> **Consegna A**
Riporta integralmente il brano sui razzi lanciati su Israele, senza modificare nulla.

> **Brano da leggere**
Ieri sono piovuti ancora razzi e colpi di mortaio sul territorio
israeliano (sembra lanciati non da Hamas ma dalla Jihad islamica, che
si riferisce a Fatah – tanto per evitare troppe illusioni
sull’isolamento di Hamas) e vi sono anche state sparatorie. Tre soldati
di Tzahal sono stati feriti leggermente. Alla consueta riunione
domenicale del Consiglio dei ministri, il presidente Olmert ha
minacciato una risposta “sproporzionata” (bizzarra espressione che
sembra ironica rispetto alle critiche sull’operazione di Gaza), ma di
fatto la reazione israeliana è stata poco incisiva: un raid aereo con
tre incursioni sul Sud della Striscia, che a quanto pare non ha fatto
danni particolari. A quanto si capisce, il governo ai suoi ultimi
momenti prima delle elezioni è paralizzato dal contrasto fra il
ministro della Difesa e leader laburista Barak, che avrebbe deciso di
collocarsi un po’ più a sinistra, sostenendo che in qualche modo
bisogna tener conto di Hamas (forse sulla scia di Obama, così Marina
Ottaway in un’intervista a Repubblica)

> **Consegna B**
Dall'elenco qui sotto riscrivi, richieste comprese, solo il tratto che va dalla riga contenente "620x465 pixels. Task: Click" fino a quella contenente "coord(1166,27)", entrambe incluse, scalando ogni coordinata delle risposte per 2,05 e arrotondandola all'intero, con le metà per eccesso. Non includere le immagini.

> **Elenco**

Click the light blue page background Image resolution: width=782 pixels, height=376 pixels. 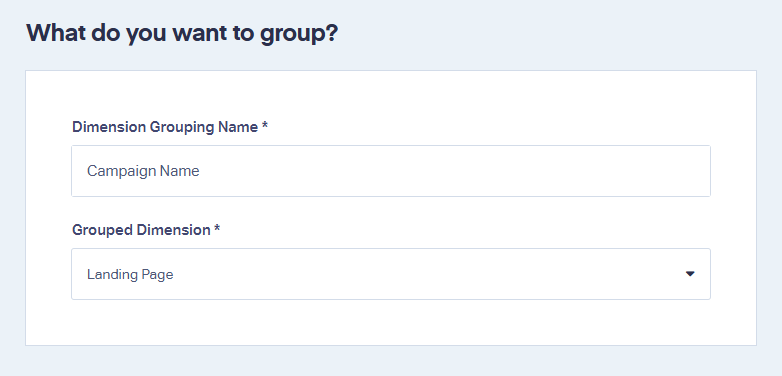pyautogui.click(x=549, y=35)
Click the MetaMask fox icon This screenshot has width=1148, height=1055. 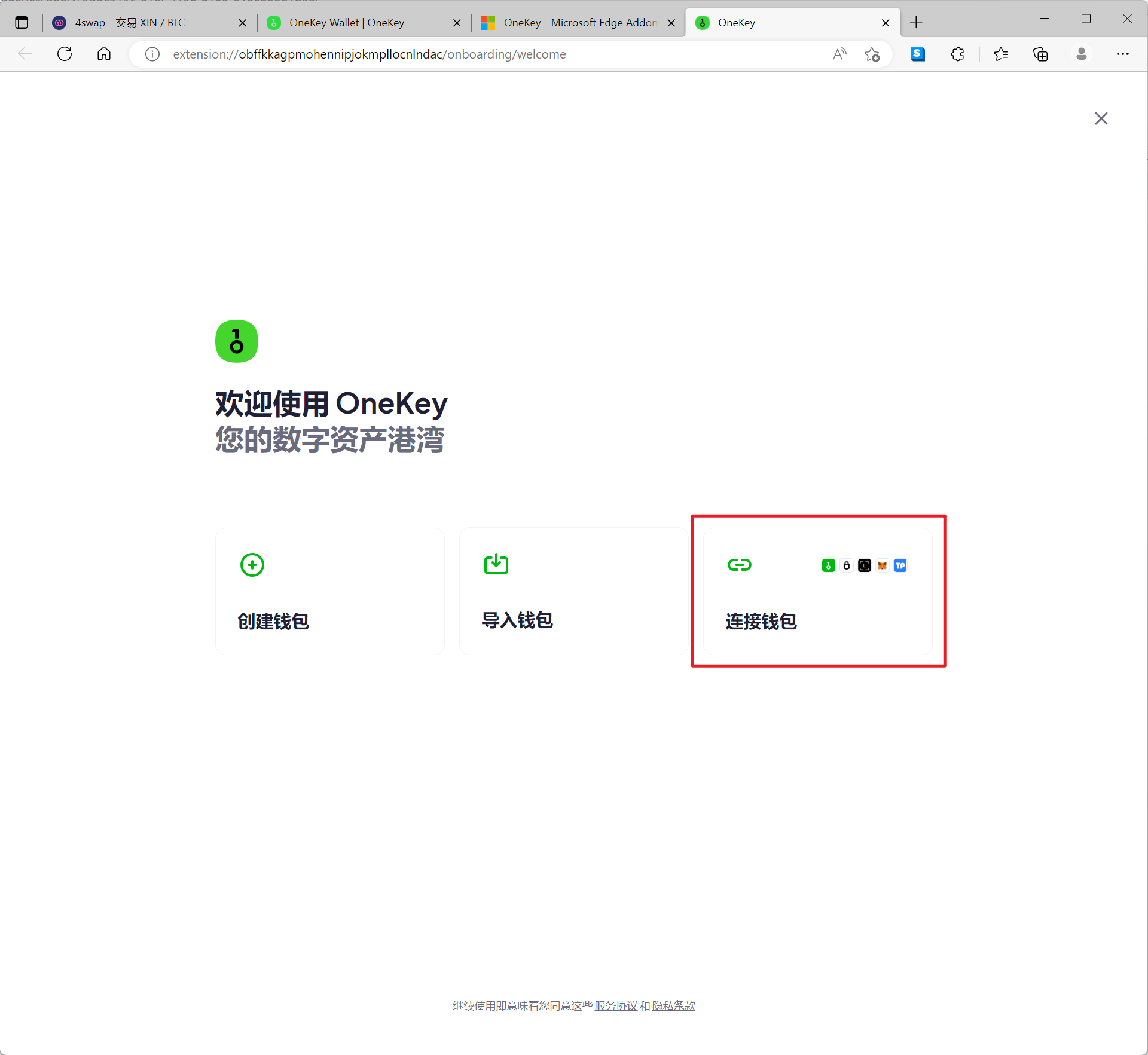pyautogui.click(x=882, y=565)
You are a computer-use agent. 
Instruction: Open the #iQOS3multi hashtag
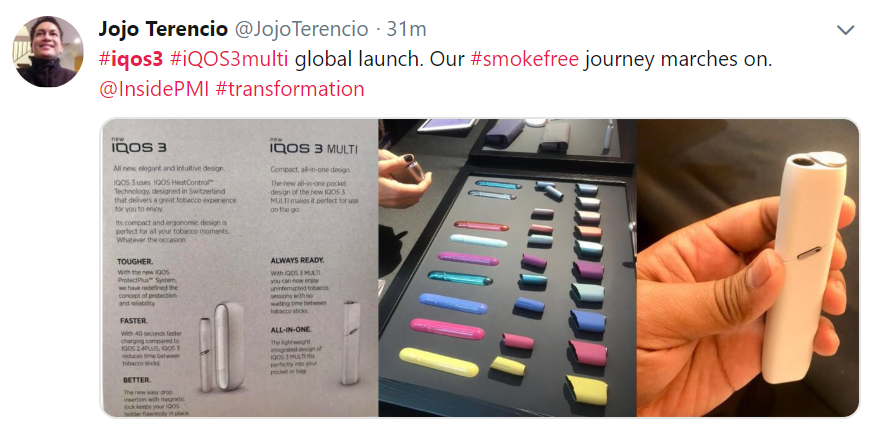pos(229,59)
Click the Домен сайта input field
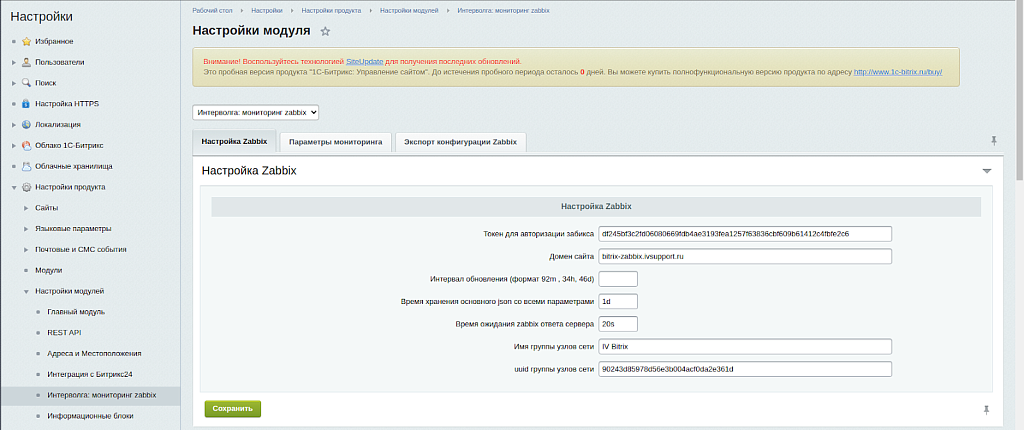Viewport: 1024px width, 430px height. point(744,256)
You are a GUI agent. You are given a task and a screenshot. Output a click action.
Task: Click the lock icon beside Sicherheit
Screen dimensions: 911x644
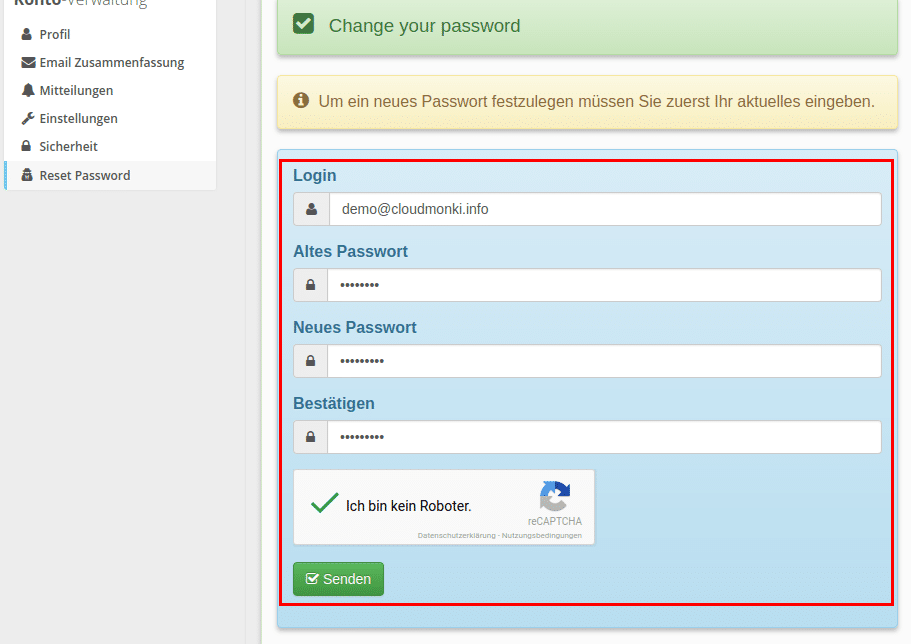pos(26,146)
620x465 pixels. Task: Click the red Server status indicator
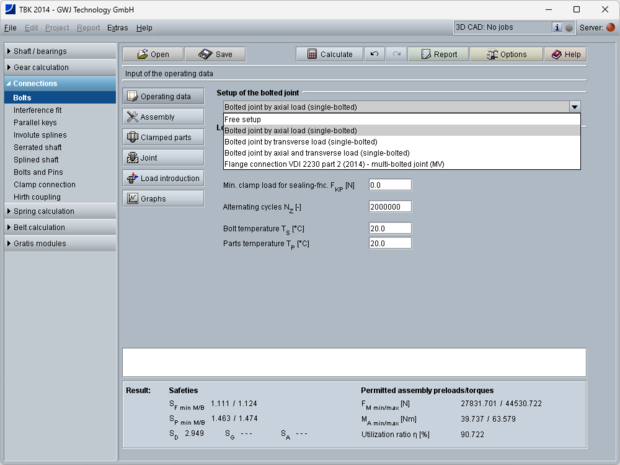pos(611,27)
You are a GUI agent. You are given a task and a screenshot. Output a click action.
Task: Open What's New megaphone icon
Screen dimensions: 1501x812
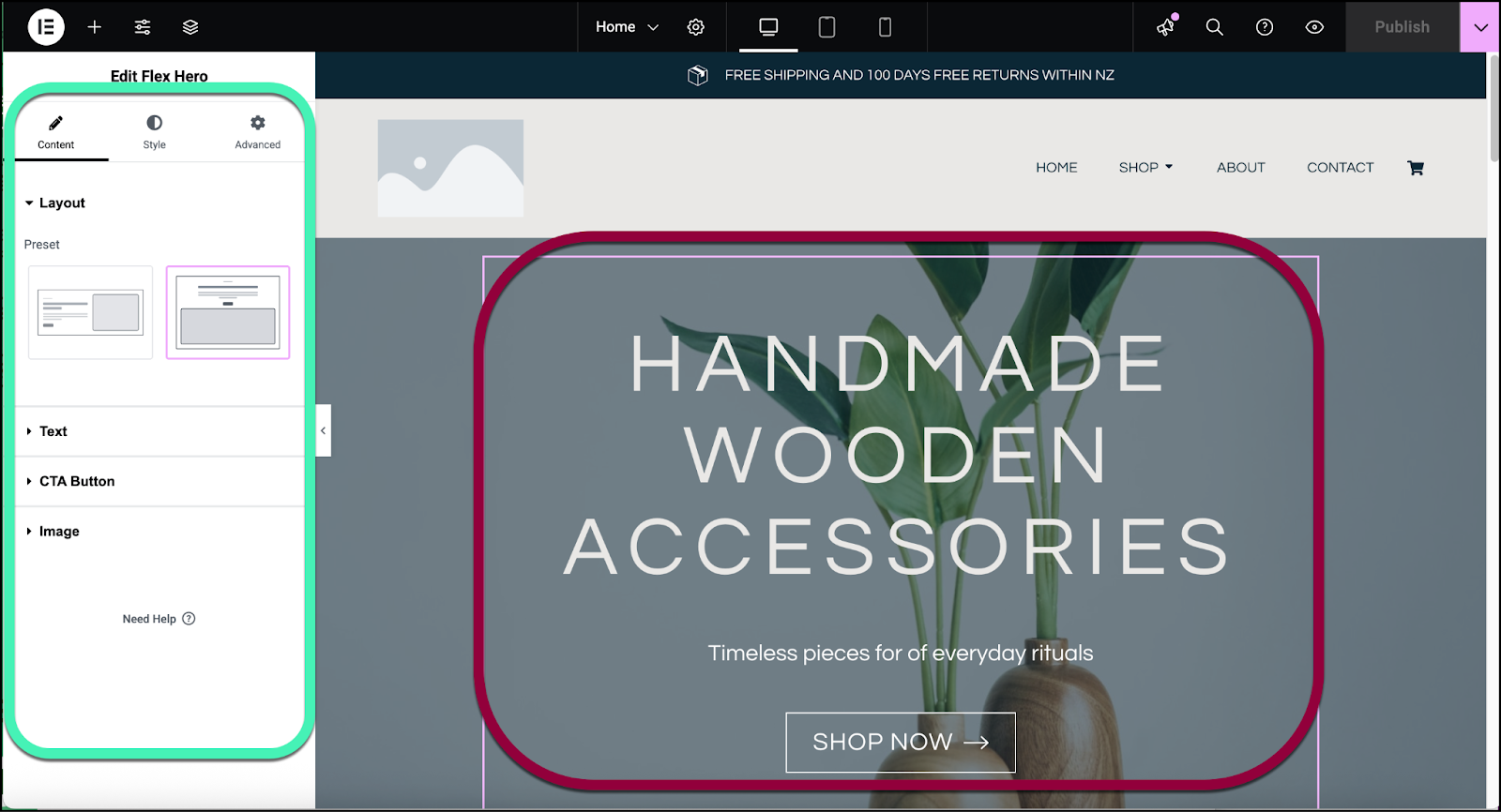coord(1166,27)
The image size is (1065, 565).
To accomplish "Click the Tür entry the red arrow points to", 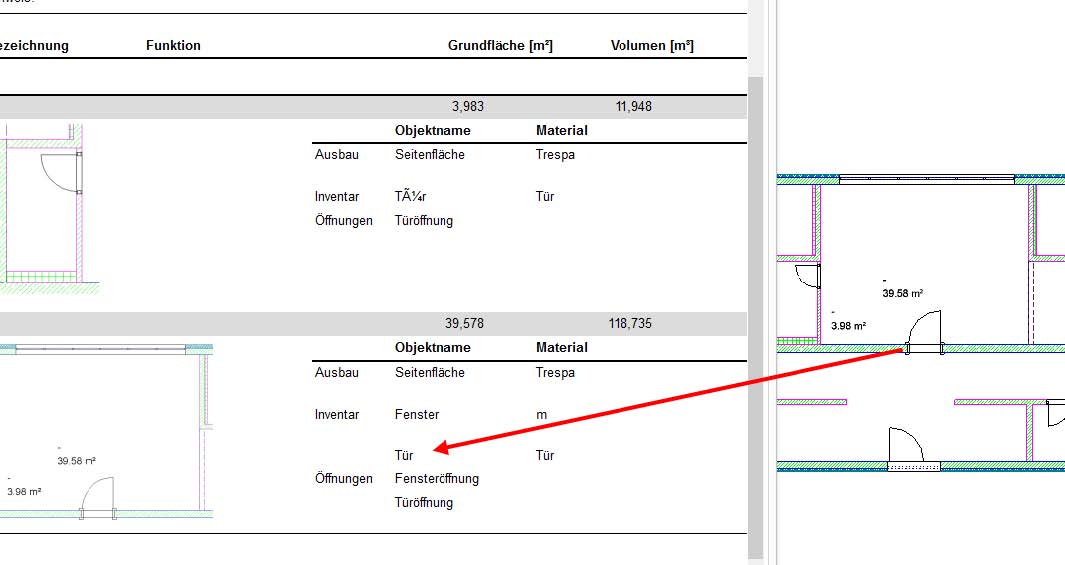I will 404,455.
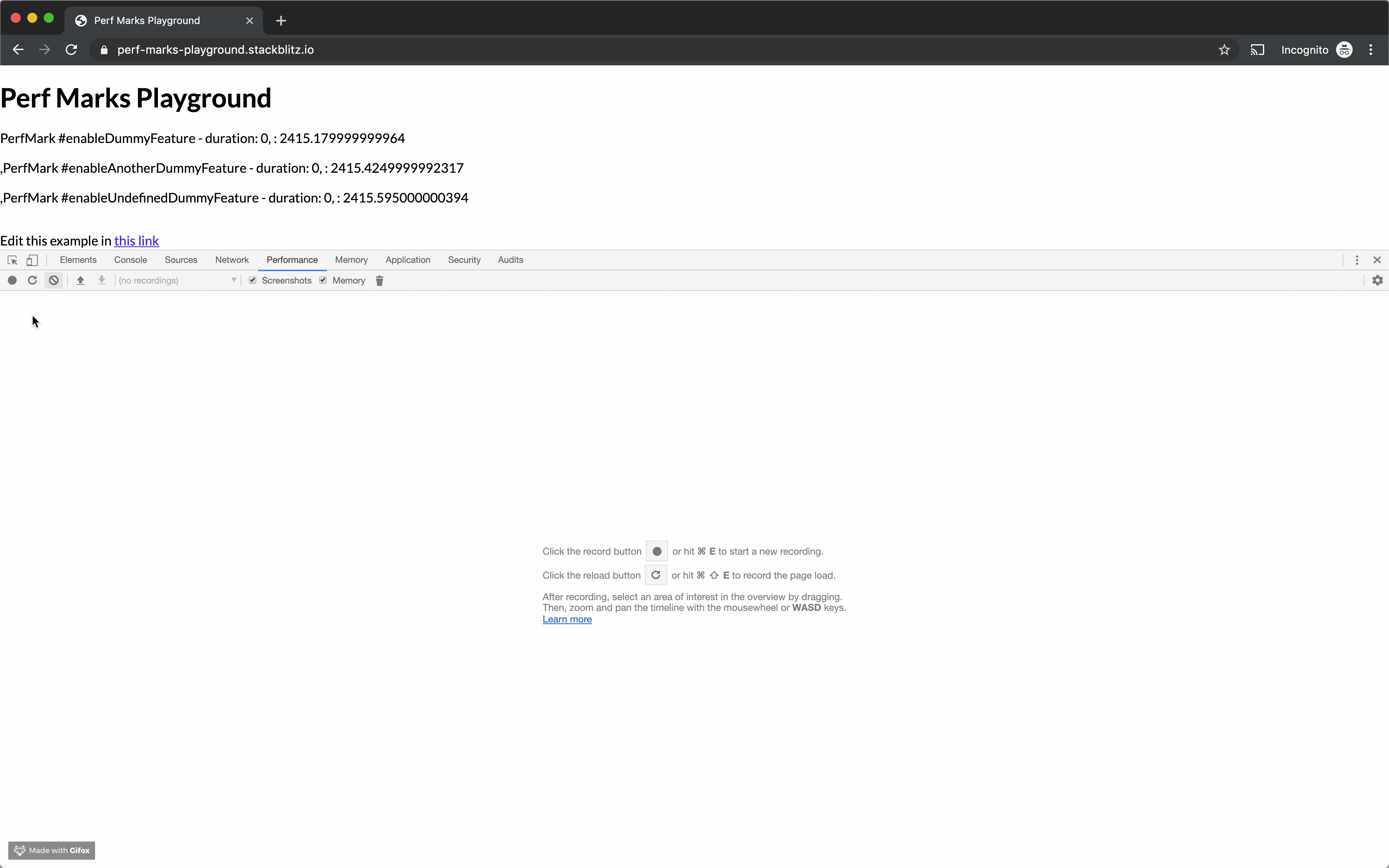The height and width of the screenshot is (868, 1389).
Task: Uncheck the Memory checkbox in the toolbar
Action: 323,280
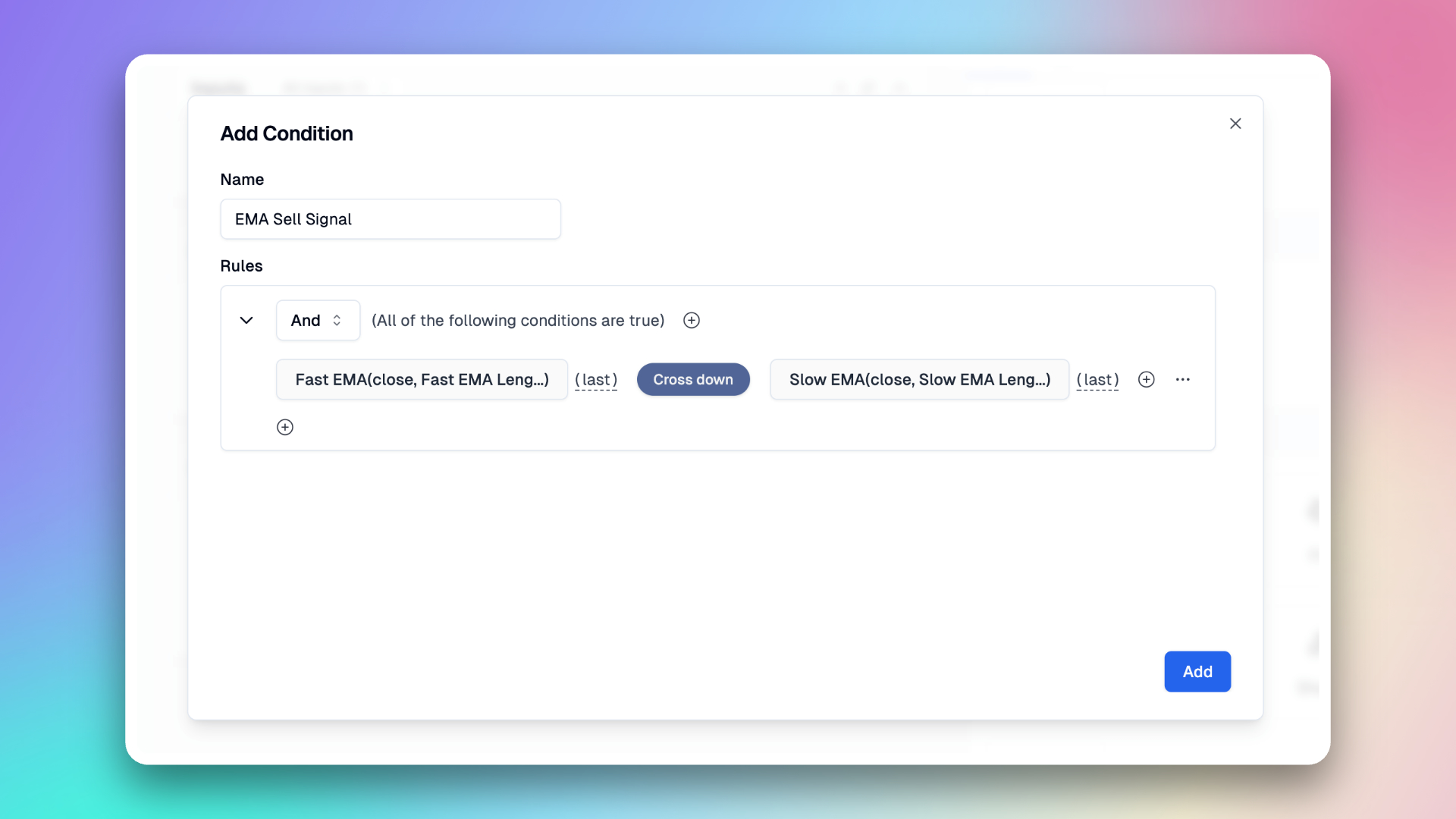Image resolution: width=1456 pixels, height=819 pixels.
Task: Click the Slow EMA close selector dropdown
Action: point(920,379)

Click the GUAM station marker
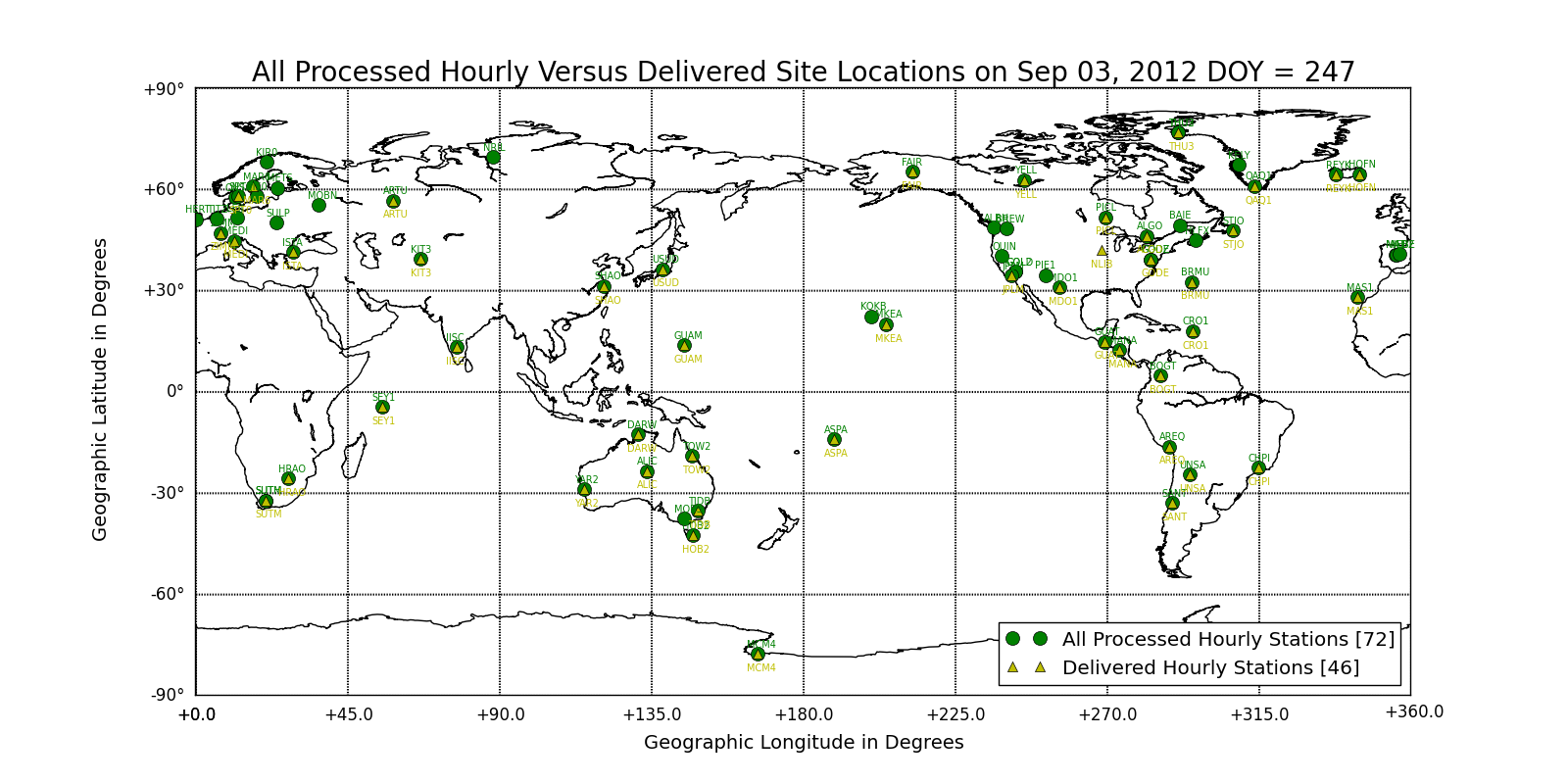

> **Soluzione svolta A**
Ieri sono piovuti ancora razzi e colpi di mortaio sul territorio
israeliano (sembra lanciati non da Hamas ma dalla Jihad islamica, che
si riferisce a Fatah – tanto per evitare troppe illusioni
sull’isolamento di Hamas) e vi sono anche state sparatorie. Tre soldati
di Tzahal sono stati feriti leggermente. Alla consueta riunione
domenicale del Consiglio dei ministri, il presidente Olmert ha
minacciato una risposta “sproporzionata” (bizzarra espressione che
sembra ironica rispetto alle critiche sull’operazione di Gaza), ma di
fatto la reazione israeliana è stata poco incisiva: un raid aereo con
tre incursioni sul Sud della Striscia, che a quanto pare non ha fatto
danni particolari. A quanto si capisce, il governo ai suoi ultimi
momenti prima delle elezioni è paralizzato dal contrasto fra il
ministro della Difesa e leader laburista Barak, che avrebbe deciso di
collocarsi un po’ più a sinistra, sostenendo che in qualche modo
bisogna tener conto di Hamas (forse sulla scia di Obama, così Marina
Ottaway in un’intervista a Repubblica)

> **Soluzione svolta B**
620x465 pixels. Task: Click the red Server status indicator
pos(1253,55)
You are a GUI agent. You are given a task and a screenshot. Output a click action.
Task: Open What's New megaphone icon
Screen dimensions: 1501x812
coord(2390,55)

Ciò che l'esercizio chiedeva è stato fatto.